'In making ourselves the god of our own pathetic microcosmos, we are shown that the god of me-myself-and-I is the loneliest of all false gods.'
From Aleteia
By Joseph Pearce
It is hardly surprising that all sorts of people are trying to sell us happinessEveryone wants to be happy. It’s part of our very nature. It is as though we are hard-wired to desire happiness, wanting it more than anything else. Since this is so, it is hardly surprising that all sorts of people are trying to sell us happiness, or at least the promise of happiness. If we buy this product or choose this lifestyle, we will be happy. Or so we are told. So we are promised.
The problem is that this desire for happiness has been poisoned by the idea that we can find happiness by “doing our own thing.”

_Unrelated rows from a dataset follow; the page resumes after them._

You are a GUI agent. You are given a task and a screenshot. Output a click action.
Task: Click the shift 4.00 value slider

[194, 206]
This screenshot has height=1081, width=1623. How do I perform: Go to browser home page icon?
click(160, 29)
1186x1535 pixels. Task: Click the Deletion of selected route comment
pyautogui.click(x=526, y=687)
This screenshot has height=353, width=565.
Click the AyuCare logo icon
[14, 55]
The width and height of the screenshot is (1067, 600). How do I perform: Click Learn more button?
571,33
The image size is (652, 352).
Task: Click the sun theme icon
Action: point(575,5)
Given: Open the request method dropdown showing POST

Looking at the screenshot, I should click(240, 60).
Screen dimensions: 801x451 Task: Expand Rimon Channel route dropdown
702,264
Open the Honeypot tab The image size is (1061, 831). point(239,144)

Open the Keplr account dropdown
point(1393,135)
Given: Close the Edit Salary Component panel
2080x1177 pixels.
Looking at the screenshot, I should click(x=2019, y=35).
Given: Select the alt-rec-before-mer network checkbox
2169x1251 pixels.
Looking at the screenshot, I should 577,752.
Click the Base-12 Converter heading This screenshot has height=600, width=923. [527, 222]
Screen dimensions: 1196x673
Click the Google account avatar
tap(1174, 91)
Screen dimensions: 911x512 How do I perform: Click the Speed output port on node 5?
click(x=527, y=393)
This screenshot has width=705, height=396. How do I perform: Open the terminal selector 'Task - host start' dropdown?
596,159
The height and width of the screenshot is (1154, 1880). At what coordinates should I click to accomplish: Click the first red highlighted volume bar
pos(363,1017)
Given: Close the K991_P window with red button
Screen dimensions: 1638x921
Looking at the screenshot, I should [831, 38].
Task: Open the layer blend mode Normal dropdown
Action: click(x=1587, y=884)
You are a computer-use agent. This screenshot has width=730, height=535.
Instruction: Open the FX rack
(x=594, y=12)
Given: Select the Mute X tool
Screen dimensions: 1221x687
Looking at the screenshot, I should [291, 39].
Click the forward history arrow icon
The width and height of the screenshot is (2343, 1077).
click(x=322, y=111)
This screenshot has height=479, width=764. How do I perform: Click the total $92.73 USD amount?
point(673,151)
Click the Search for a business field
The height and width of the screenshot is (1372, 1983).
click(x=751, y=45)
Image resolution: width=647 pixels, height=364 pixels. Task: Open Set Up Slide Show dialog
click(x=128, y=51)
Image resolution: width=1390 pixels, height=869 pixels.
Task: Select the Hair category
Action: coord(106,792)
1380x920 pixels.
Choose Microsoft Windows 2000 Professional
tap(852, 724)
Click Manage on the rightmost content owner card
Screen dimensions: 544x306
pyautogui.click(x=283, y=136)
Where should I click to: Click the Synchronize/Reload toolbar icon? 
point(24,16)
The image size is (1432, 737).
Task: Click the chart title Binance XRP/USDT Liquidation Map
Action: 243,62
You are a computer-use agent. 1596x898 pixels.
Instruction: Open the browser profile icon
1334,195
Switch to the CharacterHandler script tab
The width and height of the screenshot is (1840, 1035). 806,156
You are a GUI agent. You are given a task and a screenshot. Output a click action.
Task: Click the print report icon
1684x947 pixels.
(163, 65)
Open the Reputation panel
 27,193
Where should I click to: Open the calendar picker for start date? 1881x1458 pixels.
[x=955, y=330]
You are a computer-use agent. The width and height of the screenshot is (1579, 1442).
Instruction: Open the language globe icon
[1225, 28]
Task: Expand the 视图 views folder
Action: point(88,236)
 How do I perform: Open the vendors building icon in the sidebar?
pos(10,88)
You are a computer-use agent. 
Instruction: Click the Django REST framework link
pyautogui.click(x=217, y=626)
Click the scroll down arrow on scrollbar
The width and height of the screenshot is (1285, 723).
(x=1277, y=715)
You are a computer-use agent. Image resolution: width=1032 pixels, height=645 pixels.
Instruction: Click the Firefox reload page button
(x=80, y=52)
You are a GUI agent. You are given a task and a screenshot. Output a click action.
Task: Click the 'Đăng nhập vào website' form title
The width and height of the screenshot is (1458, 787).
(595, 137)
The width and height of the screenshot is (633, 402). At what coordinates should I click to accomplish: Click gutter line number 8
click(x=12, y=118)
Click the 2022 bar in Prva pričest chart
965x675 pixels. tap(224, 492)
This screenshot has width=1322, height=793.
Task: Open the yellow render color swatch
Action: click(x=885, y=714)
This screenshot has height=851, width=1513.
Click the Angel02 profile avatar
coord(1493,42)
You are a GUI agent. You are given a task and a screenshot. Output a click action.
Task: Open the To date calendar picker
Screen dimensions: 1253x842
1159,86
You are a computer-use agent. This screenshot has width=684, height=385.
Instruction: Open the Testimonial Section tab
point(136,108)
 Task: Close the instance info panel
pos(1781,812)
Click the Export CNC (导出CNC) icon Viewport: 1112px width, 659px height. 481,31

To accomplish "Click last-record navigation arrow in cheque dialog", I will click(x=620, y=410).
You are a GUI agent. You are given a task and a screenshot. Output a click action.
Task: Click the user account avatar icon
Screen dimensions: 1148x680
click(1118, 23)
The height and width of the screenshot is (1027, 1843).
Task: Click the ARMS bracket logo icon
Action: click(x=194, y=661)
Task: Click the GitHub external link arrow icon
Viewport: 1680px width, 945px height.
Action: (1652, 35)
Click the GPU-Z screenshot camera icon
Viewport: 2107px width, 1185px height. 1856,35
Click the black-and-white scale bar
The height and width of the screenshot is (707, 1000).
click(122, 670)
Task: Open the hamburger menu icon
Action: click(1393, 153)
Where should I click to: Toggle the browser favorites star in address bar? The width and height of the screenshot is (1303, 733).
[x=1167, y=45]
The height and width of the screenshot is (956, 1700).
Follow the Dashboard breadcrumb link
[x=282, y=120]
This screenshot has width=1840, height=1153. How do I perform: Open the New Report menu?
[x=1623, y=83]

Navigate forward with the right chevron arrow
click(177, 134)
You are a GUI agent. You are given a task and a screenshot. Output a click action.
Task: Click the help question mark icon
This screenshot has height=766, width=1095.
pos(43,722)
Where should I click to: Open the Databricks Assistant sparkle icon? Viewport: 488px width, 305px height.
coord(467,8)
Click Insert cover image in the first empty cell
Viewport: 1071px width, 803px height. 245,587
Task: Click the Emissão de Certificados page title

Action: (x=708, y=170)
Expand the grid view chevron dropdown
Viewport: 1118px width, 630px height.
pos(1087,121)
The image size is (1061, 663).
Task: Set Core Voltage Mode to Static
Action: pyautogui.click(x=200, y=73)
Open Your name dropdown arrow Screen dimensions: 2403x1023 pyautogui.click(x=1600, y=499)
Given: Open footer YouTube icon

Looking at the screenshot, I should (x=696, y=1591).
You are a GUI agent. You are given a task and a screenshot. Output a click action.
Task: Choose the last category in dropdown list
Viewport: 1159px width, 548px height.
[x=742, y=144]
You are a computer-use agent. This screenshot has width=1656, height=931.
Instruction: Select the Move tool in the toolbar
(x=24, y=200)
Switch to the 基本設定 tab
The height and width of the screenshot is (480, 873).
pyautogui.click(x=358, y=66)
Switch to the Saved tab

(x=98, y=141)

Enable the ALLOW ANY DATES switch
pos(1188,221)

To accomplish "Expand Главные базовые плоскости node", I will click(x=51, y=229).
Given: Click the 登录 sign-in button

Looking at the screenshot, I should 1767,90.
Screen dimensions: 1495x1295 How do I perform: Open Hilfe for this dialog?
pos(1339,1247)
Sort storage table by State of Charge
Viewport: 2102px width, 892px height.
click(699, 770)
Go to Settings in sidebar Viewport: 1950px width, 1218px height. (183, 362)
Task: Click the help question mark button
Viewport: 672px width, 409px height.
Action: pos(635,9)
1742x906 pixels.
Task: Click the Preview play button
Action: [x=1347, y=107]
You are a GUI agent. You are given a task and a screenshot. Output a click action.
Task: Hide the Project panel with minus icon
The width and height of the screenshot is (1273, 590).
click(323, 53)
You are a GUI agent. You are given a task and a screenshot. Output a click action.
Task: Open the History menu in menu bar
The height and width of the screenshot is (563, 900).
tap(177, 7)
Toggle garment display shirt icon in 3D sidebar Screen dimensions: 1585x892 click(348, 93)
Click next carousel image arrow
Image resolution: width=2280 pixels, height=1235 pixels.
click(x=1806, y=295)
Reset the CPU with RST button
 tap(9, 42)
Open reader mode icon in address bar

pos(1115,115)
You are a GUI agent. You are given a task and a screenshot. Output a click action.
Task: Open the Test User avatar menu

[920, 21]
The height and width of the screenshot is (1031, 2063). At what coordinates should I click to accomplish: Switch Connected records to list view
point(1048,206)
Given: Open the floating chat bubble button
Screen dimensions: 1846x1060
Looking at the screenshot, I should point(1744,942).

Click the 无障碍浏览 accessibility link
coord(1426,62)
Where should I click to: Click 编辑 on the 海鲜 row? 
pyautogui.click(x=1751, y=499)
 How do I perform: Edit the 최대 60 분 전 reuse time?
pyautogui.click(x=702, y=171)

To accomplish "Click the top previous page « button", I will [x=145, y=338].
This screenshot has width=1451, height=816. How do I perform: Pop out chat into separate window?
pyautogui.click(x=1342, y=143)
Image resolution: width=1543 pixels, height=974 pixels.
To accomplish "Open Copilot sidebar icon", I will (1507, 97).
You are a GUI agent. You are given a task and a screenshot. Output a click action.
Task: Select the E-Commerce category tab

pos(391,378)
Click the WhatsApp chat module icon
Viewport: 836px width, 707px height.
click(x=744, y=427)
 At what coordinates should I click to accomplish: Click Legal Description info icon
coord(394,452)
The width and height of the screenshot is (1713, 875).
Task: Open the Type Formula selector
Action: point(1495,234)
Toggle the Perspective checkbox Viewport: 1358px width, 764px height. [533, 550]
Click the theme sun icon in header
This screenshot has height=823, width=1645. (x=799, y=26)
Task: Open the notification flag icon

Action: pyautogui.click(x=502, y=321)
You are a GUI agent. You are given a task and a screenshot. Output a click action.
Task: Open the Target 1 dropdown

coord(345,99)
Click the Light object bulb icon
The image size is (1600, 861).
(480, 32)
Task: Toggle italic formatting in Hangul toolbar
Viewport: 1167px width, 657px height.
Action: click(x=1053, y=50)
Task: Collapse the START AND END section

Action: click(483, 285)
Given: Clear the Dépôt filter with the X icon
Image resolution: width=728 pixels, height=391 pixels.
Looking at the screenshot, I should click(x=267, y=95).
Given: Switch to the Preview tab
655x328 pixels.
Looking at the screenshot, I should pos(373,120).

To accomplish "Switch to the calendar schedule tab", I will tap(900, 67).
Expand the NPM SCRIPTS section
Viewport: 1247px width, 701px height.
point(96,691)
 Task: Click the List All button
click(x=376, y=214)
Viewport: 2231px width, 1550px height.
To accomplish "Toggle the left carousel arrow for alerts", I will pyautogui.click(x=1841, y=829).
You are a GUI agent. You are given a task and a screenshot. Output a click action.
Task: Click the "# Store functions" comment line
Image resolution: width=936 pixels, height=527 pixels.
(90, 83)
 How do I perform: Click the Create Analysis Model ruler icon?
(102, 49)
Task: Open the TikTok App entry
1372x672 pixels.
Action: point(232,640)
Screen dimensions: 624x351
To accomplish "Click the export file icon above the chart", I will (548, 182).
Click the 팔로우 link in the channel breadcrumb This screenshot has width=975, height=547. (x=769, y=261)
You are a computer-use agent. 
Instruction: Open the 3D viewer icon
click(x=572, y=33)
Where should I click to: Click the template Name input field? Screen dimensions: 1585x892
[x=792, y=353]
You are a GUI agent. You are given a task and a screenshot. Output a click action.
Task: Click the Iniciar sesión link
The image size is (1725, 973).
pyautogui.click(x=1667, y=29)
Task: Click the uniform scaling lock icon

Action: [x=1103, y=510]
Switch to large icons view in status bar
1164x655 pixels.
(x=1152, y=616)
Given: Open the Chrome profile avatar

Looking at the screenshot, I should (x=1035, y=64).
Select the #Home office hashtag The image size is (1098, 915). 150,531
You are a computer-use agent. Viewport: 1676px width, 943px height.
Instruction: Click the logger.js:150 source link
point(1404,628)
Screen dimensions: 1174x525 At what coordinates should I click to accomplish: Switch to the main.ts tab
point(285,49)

We are told that doing what we want, or what we think we want, will make us happy. This is a lie. It is the first and worst of lies. It is, however, and tragically, a lie that most of us believe until we find out the hard way that we have been deceived. We come to understand, usually too late, that there are two ways of discovering that the path of selfishness does not make the selfish person happy. The better way is to listen to the wisdom of the ages, as taught by the wisdom of the sages. The other way is to live selfishly, doing our own thing, until we realize that doing our own thing makes us miserable.
Like many people, like most people, I was motivated as a young man by the pride that seeks self-empowerment. I did what I wanted when I wanted. This meant using and abusing other people to gratify my own desires. Instead of sacrificing myself for others, which is the meaning of love, I sacrificed others for myself, which is the absence of love. In choosing the absence of love, we find ourselves loveless. It is then that we discover that lovelessness is loneliness.
In making ourselves the god of our own pathetic microcosmos, we are shown that the god of me-myself-and-I is the loneliest of all false gods.
No, doing our own thing does not make us happy. It’s a lie.
The truth is that the happiness we seek cannot be found unless we stop “doing our own thing” and start doing things for others. This is because true happiness is inseparable from true love, which is the sacrifice of the self for others.